Again, this may seem like nonsense, because of our knowledge mainly of personal and non-personal beings. But it can hardly be declared impossible; in reality we know very little about what a person is or what a nature is. If I am asked to tell about a person, I can communicate things about the person, but that’s not the same. The way to truly know a person is to love the person. Human nature is similarly mysterious. If the knowledge of a human nature or person is something we have such difficulty communicating, how much more the knowledge of the divine nature or a divine Person?

V. Three Persons: the life of the Trinity

What follows should help cast light on the mystery of the Trinity. We will first consider God the Father and God the Son.

Revelation tells us that Jesus is the only Son of God (John 3:16). What is a son? A son is a distinct person, alike in nature to his father. The father communicates his own nature: the son of a dog is a dog, the son of a human is a human, the Son of the only God is God. Revelation also tells us that Jesus is the Word who is with God, who is God, and by whom all things were made (John 1:1-3, 14). What is a word? A word is an idea that comes forth from the one who thinks it. We send forth words using our mouths, and they pass away as soon as they are spoken. God’s Word does not pass away (John tells us He was in the beginning with God), and God doesn’t have to use a mouth to form words and transmit them through matter as we do. But His Word is an idea, an idea of Himself.

Both a son and an idea of one’s self are likenesses of one’s self. Our ideas of ourselves are very imperfect. There are things we don’t realize about ourselves; there are misconceptions we have about ourselves; and we are constantly changing, so that we couldn’t completely know ourselves at any rate. But God has no such limits. God’s knowledge of Himself is perfect. This idea, or image, that God has of Himself is God Himself – and has been revealed to us as the Son.

The Father is omnipotent, omnipresent, eternal, etc., and so His image is as well, else His knowledge of Himself would be imperfect. The Father knows and loves, and so His image knows and loves; in other words, His image is a Person. Whatever is in the Father is in the Son (John 16:15). Note: an idea is distinct from, but not separate from, the thinker; it couldn’t wander off on its own. So too, the Son is distinct from the Father, but would not exist without the Father.

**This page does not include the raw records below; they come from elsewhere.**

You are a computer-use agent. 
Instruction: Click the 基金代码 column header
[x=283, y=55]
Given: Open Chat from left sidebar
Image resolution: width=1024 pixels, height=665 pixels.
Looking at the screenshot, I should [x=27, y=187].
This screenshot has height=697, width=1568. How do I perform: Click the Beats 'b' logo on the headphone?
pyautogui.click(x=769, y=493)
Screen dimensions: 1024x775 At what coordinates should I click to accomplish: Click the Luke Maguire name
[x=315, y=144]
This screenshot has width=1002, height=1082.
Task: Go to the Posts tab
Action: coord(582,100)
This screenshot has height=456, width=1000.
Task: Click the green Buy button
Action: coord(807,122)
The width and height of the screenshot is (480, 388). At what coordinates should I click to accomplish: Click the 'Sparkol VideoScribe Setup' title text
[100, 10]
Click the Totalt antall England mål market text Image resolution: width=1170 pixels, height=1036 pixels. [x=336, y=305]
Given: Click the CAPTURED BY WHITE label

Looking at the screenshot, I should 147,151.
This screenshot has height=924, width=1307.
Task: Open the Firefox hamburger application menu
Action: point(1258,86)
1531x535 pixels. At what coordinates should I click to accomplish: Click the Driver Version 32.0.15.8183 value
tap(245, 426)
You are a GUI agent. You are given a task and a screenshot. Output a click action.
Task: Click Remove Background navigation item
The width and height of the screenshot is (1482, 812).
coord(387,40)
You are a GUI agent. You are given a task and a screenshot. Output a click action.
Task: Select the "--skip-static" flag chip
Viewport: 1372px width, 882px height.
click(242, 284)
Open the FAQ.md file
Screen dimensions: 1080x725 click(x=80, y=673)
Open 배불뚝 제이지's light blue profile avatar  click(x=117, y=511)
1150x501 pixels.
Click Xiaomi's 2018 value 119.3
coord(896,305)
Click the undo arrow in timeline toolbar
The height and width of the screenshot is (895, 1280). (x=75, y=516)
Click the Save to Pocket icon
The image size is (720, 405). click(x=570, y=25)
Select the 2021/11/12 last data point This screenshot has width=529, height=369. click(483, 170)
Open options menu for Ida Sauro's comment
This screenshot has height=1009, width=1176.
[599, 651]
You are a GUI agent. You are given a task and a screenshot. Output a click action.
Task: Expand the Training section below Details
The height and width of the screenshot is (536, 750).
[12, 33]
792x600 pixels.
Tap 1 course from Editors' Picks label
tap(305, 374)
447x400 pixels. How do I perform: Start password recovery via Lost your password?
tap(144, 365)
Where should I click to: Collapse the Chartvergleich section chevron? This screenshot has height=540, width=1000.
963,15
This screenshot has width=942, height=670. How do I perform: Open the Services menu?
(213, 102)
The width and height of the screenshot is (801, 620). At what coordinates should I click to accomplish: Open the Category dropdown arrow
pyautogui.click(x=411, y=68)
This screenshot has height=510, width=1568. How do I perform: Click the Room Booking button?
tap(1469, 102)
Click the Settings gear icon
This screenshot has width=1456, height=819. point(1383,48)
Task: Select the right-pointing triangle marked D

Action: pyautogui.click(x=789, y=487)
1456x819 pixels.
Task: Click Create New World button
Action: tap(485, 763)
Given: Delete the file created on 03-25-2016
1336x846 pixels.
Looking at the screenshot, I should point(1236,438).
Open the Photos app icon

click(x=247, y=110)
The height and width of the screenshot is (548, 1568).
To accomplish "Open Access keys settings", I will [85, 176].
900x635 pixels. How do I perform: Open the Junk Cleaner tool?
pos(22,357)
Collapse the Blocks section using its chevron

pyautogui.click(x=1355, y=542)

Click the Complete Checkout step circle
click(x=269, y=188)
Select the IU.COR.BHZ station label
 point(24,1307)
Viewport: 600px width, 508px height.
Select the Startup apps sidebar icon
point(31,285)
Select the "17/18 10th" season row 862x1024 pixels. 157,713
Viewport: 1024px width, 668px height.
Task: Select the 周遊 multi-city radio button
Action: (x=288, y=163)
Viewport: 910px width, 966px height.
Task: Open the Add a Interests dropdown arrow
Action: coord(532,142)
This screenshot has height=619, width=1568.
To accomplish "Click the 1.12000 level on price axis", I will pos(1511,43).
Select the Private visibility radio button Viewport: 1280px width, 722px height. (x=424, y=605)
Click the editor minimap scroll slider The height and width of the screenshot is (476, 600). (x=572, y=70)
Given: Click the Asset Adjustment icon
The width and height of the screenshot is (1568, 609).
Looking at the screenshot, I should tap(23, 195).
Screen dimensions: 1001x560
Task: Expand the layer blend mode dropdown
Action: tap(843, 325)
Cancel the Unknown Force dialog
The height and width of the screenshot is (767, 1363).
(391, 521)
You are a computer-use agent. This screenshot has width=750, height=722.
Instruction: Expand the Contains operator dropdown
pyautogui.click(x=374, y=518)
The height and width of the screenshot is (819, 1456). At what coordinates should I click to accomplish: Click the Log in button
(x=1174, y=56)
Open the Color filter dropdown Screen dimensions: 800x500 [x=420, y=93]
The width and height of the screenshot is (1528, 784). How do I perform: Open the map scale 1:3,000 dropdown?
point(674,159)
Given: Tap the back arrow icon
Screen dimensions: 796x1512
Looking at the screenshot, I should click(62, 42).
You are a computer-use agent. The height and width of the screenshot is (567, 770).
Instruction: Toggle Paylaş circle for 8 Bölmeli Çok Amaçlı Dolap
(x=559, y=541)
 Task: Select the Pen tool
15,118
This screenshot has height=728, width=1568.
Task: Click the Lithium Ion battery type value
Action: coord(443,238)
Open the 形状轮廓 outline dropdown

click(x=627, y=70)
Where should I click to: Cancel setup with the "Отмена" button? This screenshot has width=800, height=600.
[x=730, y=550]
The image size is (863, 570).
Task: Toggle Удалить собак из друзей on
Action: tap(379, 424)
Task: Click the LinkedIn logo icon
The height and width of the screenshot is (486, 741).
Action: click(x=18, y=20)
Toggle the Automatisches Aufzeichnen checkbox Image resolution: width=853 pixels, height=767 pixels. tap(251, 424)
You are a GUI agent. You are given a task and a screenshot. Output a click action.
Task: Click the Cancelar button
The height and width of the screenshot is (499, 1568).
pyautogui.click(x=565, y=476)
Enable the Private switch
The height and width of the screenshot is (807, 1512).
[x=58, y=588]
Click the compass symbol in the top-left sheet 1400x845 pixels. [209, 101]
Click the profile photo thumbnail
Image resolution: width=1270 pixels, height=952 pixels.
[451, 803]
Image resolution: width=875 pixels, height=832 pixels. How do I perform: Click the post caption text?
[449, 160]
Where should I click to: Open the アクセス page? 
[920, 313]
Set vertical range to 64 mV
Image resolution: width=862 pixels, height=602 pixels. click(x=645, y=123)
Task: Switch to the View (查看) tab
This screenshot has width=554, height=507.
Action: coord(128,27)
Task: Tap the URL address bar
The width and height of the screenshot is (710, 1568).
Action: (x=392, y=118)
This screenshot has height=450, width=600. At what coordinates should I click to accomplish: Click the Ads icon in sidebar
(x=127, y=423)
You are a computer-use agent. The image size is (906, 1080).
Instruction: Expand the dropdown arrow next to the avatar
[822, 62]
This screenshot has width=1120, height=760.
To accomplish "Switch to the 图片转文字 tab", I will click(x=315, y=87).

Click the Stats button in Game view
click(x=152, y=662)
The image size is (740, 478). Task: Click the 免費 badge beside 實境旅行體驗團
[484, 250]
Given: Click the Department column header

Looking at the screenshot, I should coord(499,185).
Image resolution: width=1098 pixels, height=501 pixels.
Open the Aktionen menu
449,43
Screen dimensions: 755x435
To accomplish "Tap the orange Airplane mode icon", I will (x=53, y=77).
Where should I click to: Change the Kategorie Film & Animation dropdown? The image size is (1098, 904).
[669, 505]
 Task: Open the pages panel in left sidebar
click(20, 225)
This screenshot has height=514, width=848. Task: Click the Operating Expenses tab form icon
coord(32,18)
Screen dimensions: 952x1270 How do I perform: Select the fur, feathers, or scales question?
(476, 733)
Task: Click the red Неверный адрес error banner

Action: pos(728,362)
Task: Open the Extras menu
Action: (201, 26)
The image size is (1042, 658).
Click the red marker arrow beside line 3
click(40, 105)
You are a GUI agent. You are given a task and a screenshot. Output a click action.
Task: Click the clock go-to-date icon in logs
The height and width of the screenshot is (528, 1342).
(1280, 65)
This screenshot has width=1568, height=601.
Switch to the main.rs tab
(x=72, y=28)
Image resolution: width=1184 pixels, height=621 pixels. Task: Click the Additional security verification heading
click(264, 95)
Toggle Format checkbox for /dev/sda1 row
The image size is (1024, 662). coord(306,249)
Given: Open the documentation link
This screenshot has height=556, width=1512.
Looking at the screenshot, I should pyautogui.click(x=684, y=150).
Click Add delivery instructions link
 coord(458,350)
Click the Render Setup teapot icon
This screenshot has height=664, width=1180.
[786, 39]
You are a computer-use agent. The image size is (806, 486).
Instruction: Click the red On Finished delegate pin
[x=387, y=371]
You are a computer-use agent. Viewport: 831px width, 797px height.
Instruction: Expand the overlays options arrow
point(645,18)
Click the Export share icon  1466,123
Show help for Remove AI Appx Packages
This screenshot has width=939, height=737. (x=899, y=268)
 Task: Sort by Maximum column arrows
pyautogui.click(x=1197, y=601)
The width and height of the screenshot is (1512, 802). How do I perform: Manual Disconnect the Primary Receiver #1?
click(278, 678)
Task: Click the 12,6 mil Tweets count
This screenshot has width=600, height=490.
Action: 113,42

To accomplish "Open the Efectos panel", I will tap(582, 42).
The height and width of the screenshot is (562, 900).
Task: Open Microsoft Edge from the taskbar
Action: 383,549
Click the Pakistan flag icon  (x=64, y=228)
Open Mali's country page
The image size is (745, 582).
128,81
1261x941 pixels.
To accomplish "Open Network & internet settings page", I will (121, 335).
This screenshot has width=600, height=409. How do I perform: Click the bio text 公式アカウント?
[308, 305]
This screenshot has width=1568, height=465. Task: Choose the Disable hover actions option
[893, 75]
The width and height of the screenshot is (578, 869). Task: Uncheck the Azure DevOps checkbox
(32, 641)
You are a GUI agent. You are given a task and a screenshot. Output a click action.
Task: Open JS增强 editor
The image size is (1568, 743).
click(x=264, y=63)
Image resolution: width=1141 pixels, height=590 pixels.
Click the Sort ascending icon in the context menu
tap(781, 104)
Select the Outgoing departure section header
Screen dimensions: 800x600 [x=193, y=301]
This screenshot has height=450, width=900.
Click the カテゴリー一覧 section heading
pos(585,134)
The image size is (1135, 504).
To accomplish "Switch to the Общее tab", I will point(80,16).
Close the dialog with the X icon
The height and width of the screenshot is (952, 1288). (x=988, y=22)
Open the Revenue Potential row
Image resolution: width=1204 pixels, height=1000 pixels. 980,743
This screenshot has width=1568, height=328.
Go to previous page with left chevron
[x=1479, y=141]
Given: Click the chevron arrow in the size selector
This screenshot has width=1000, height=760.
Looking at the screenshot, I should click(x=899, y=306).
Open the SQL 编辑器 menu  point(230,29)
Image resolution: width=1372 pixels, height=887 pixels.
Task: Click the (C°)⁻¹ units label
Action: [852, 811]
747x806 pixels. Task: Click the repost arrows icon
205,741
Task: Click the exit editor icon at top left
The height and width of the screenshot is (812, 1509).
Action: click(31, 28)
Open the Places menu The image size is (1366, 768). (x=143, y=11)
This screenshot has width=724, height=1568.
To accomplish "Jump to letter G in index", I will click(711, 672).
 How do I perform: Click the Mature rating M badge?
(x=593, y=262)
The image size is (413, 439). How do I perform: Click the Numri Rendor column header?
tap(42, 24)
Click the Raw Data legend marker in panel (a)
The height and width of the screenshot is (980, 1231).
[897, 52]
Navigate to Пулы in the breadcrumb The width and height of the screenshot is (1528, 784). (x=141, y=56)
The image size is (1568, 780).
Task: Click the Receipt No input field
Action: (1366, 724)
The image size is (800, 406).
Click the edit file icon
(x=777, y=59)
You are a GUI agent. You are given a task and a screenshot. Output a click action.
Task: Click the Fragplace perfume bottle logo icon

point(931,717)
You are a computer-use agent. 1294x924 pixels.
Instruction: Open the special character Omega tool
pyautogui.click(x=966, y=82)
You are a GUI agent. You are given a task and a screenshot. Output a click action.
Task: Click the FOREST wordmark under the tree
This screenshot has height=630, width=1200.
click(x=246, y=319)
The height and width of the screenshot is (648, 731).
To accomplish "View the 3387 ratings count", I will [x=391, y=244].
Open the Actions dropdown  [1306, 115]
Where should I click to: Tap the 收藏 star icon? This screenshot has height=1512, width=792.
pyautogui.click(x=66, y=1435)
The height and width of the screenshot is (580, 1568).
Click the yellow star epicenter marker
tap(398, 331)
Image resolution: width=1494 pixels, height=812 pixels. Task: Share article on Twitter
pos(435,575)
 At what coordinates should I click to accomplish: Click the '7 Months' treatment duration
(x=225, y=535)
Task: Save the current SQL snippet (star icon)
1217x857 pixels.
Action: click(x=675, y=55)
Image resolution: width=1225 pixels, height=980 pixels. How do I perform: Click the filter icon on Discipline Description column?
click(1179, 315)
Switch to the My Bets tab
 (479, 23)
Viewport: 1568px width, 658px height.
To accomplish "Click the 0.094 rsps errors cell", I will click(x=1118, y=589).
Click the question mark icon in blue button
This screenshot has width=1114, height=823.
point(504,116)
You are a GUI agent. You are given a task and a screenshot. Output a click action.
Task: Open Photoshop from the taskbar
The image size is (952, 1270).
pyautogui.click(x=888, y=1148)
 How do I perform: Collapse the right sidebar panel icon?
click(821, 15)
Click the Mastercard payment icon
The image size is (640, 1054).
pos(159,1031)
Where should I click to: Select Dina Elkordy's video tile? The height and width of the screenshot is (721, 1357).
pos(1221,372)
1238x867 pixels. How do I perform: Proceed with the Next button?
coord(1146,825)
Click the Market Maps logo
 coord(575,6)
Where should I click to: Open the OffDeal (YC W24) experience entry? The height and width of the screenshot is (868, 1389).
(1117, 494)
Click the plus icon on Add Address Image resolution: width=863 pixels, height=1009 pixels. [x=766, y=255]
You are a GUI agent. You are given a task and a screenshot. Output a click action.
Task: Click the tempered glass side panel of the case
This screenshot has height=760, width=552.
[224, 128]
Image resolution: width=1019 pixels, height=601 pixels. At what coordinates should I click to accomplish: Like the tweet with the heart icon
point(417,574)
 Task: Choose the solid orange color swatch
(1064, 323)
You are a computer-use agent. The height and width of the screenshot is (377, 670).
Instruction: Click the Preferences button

Along the same lines, we must remember that God is not bound by time as we are, and so it’s not as though the Son came after the Father. To help with understanding this, think of a book on a desk. The desk has a causal relationship with the book: it causes it not to fall to the floor. But it’s not as though the desk makes some exertion and then the book is held up. As long as the desk is there, the book doesn’t fall. So with the Father and the Son. God’s very nature includes both; if the Father is there, so too is the Son.

It would be difficult to list all of the ways in which LDS theology diverges from traditional Catholic Christianity the nature of the Father and the Son. To name a few: LDS teach that the Father and the Son are both the same kind of being as we are, but they have reached godhood while we haven’t yet; the Catholic belief is that both Father and Son are God, and God and the difference between them is an infinite gap able to be bridged only by God Himself (more on that later). LDS believe that by nature the Father and the Son have physical bodies; Catholics believe that God by nature is spiritual and not limited to a body. LDS say that God is the Father not only of Jesus but of all of us in the same way, and that Jesus is our oldest “spirit brother,” while Catholicism holds that the Son is the Father’s only-begotten by nature, but we can be made His children (more on that later as well). LDS founder Joseph Smith taught that the Bible had been altered from its original form, and claimed to have re-translated it by divine power. John 1 was one of the books he said was changed, and in his re-translated version, there was no more reference to the Word being God. Catholics, on the other hand, know that the Scriptures are reliable, as the Church has preserved them from the earliest days to the present. LDS believe that the Son is “Jehovah” (the King James Bible’s poor transliteration of the Hebrew YHWH) and the Father is “Elohim,” both as referred to in the Old Testament; Catholics know it’s the same God. The list could go on (and does, in other websites and articles), but we will move on for now.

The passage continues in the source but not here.